What is ironic, nonetheless, is this recurring tendency toward playing the role of casualty. More and more in the public square are actions and language indicative of scapegoating, gulling, and victimization. I observed just recently after a community sports event a "parent coach" scolding one of the team's players. This 40-something-year-old adult attempted to abase an 8-year-old about "not listening." Needless to say, the child's parents came to her rescue like Navy SEALs hunting down Osama bin Laden. Yet what was most intriguing and quite baffling about the entire incident was the reaction of this human predator. As if his choice of words and method of delivery were chaste, when reprimanded by the child's parents, he lifted his hands in a "what did I do?" mode. By his own gesture, here was the verbal violator now playing the role of a supposed "victim." Seriously?
It happens in the political arena and religious settings when some leader gets caught in acts of moral turpitude, literally with their pants down. Instead of responding with a mea culpa or a simple "I'm sorry," quite often there is the proclivity to pummel dow the "I don't know what you are talking about" road. Whatever happened to just owning up to what we have said or done?
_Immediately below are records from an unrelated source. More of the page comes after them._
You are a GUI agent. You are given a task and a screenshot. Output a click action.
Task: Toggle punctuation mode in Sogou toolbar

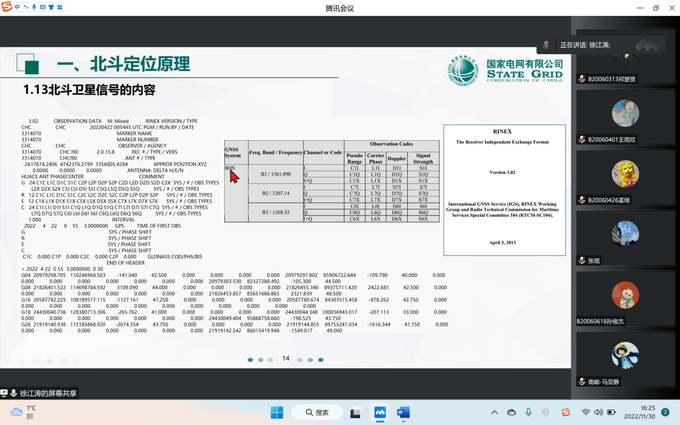(x=26, y=7)
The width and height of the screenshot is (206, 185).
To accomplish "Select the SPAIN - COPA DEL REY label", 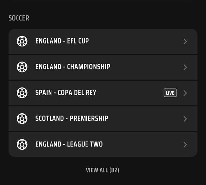I will [x=66, y=93].
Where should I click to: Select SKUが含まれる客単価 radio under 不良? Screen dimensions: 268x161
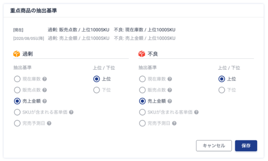click(x=142, y=112)
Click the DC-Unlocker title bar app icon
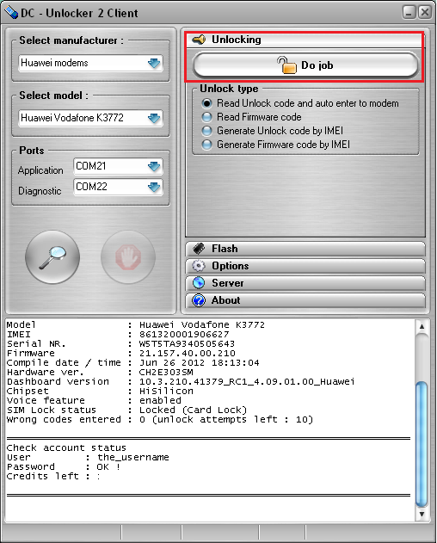Screen dimensions: 437x543 [x=10, y=13]
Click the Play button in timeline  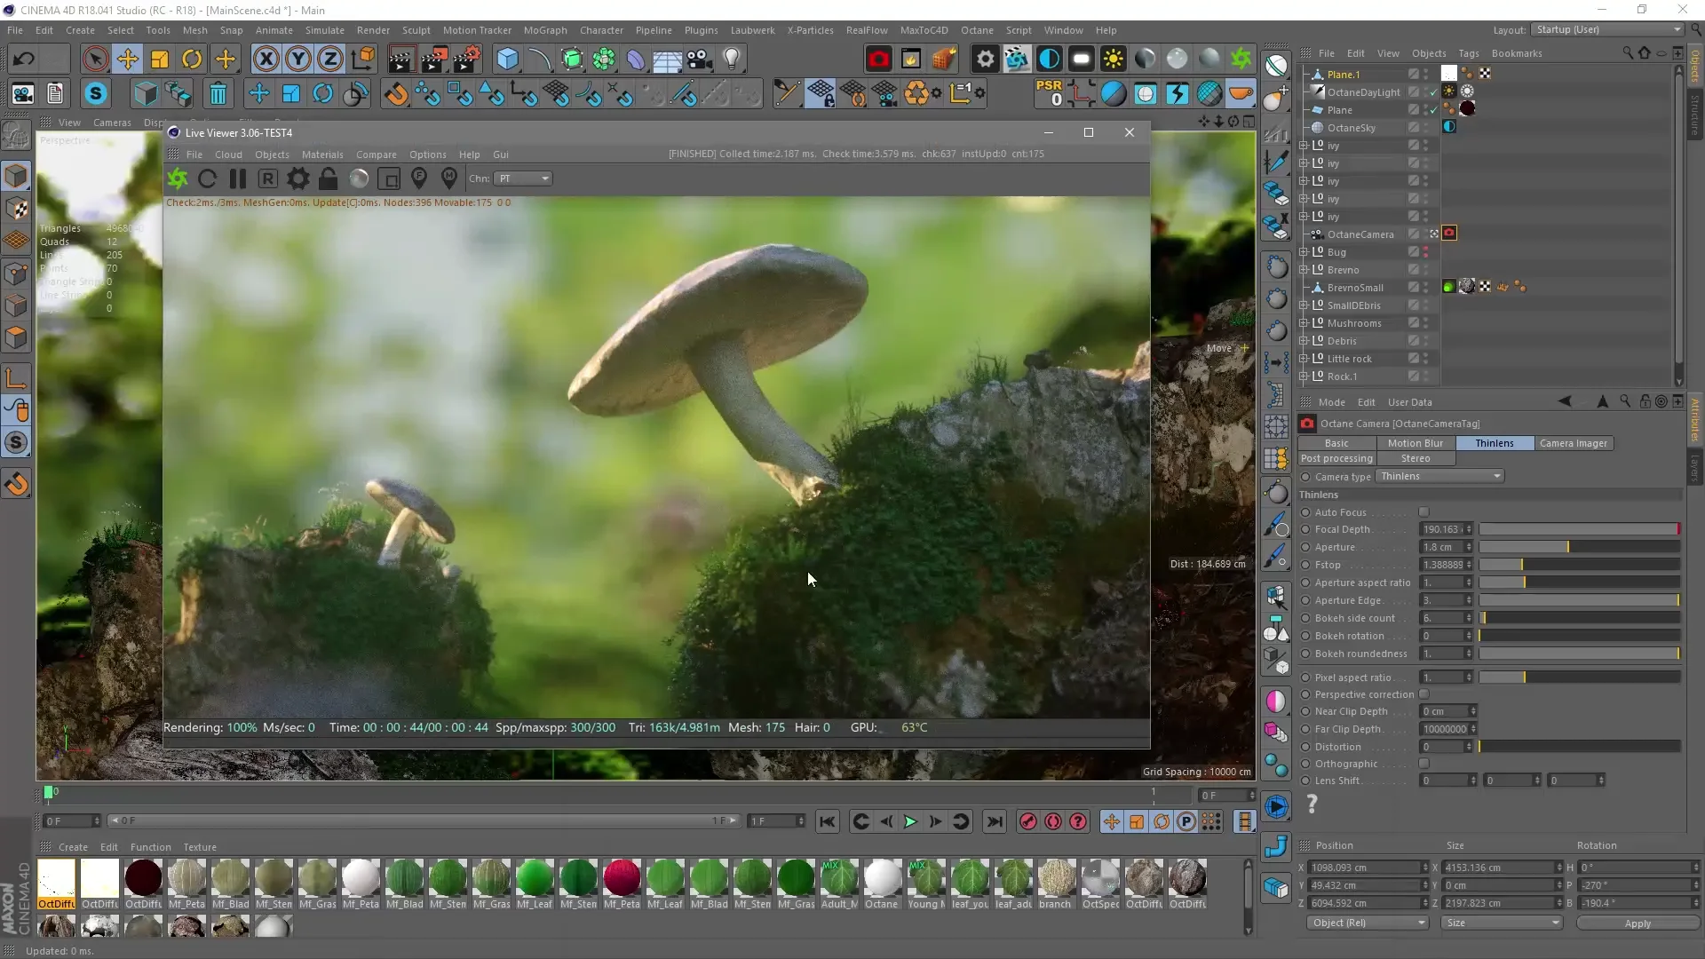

No, the victim approach is not applicable here.
Perchance the real issue with Romney's remarks and the actions of the aforementioned accounts is that individuals think they can say whatever without a filter or without accountability. The old adage, "Sticks and stones can break my bones, but words don't hurt," is just not true. Words are offensive. Language speaks so loud. What we say to our sisters and brothers, what we say about another human being can have marring effects. Hubris, wealth, nor position exempts anyone from the checks and balances of stewardship in speech. There is no need to try to reverse the victimization if we are care-filled with our words from the onset.
Moms, dads, children, and grandparents who need a helping hand every now and then are not victims. The assembly worker, teacher, daycare assistant who finds her/himself in a tight economic predicament -- no, they are not victims. These are members of society struggling to get ahead and meet their most basic needs.
You want to see a victim? Just recently a saw a report of a 15-year-old girl attacked by a boy and two girls. The teen girl is my niece. She exited the school bus near her home, and as soon as the bus driver drove away, these three bullies grabbed her and began to pound her ferociously. They took delight in pulling her hair and hitting her in the face. The news clip is beyond graphic; it is barbarous at best. (See: Bus Stop Beatdown) Witnesses say the attack was the culmination of words exchanged on Facebook. Others maintain it is the classic, "She thinks she is cute because she is light-skinned and has long hair" jealous rage. The reason is irrelevant. What is important is that we must guard our language. Generations after us seek to emulate us -- for good and for bad.
The biblical passage is on par: "Let everyone be quick to listen, slow to speak." Instead of using our words to wound, let us try to use them to sound the alarm of justice on behalf of the victims we create from our own misdeeds.